Information given >>
—————
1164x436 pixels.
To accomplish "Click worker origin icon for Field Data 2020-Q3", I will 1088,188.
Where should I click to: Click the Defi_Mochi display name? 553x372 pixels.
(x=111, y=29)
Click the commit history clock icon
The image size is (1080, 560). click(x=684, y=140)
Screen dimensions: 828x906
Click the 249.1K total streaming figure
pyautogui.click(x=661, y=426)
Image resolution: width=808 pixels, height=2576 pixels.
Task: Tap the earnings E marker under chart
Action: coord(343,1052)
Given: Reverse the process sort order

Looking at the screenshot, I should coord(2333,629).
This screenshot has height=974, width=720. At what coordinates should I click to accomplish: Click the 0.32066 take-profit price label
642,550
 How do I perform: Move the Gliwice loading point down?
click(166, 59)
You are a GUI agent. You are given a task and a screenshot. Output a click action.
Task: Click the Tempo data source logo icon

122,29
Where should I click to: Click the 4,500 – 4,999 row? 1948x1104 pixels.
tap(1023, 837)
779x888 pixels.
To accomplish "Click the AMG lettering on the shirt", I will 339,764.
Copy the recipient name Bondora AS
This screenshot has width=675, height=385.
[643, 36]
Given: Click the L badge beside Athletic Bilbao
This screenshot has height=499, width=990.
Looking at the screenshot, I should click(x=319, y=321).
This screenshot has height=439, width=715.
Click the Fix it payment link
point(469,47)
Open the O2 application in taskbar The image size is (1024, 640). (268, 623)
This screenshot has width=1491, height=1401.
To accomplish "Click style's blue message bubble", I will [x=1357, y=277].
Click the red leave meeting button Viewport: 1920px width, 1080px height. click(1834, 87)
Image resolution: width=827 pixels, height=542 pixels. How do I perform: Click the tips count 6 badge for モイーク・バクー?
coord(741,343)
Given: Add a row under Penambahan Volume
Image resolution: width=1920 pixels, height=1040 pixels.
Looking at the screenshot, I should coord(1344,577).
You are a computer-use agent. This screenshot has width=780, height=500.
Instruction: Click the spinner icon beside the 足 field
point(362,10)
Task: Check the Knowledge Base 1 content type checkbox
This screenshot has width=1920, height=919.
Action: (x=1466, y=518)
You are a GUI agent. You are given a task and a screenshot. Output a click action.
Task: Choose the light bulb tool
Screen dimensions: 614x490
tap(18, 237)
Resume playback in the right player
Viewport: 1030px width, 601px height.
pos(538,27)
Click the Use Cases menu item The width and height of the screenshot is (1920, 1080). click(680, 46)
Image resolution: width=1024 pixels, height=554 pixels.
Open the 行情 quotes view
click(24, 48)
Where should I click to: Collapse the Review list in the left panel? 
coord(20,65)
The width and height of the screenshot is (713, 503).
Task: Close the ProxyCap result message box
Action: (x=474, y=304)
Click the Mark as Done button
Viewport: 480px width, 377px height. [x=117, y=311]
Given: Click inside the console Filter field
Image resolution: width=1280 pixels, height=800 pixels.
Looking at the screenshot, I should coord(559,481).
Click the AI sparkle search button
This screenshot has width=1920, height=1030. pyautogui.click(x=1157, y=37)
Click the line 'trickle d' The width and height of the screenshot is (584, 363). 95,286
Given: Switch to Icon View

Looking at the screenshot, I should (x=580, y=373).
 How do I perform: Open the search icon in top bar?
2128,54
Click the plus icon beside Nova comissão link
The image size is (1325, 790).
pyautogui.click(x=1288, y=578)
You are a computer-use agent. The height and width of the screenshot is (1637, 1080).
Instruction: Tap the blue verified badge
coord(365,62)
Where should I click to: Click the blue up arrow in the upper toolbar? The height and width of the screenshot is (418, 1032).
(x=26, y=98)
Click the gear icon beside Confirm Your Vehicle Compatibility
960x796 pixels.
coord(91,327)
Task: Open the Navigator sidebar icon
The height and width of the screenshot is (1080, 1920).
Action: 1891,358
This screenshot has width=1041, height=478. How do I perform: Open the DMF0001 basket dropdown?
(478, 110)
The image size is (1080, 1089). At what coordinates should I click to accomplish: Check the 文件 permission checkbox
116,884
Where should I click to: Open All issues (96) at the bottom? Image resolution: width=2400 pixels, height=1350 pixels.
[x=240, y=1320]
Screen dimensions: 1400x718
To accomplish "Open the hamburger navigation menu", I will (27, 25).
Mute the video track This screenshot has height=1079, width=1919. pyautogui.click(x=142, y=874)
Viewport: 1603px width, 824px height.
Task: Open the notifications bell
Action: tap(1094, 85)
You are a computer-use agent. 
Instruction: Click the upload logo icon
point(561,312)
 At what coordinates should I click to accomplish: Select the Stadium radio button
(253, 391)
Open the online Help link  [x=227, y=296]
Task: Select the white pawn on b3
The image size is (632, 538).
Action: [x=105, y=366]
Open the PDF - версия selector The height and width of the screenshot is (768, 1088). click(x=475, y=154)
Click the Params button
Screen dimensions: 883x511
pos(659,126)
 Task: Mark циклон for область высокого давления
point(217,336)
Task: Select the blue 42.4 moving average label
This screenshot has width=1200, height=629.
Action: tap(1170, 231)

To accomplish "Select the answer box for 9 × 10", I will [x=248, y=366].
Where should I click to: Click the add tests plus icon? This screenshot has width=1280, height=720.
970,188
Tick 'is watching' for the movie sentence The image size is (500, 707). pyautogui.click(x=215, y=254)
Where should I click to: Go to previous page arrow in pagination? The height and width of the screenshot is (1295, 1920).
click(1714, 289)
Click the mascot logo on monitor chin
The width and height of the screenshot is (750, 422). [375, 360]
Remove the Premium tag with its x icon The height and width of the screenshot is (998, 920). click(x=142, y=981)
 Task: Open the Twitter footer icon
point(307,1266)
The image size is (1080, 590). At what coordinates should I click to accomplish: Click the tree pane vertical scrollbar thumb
—————
Pick out every line in the records above that contains the word "pixels", and copy each one in full. Case counts.

Problem solution >>
1164x436 pixels.
Where should I click to: Click the Defi_Mochi display name? 553x372 pixels.
Image resolution: width=808 pixels, height=2576 pixels.
Where should I click to: Click the 4,500 – 4,999 row? 1948x1104 pixels.
779x888 pixels.
Image resolution: width=827 pixels, height=542 pixels. How do I perform: Click the tips count 6 badge for モイーク・バクー?
Image resolution: width=1920 pixels, height=1040 pixels.
Image resolution: width=1024 pixels, height=554 pixels.
Image resolution: width=1280 pixels, height=800 pixels.
960x796 pixels.
Where should I click to: Open All issues (96) at the bottom? Image resolution: width=2400 pixels, height=1350 pixels.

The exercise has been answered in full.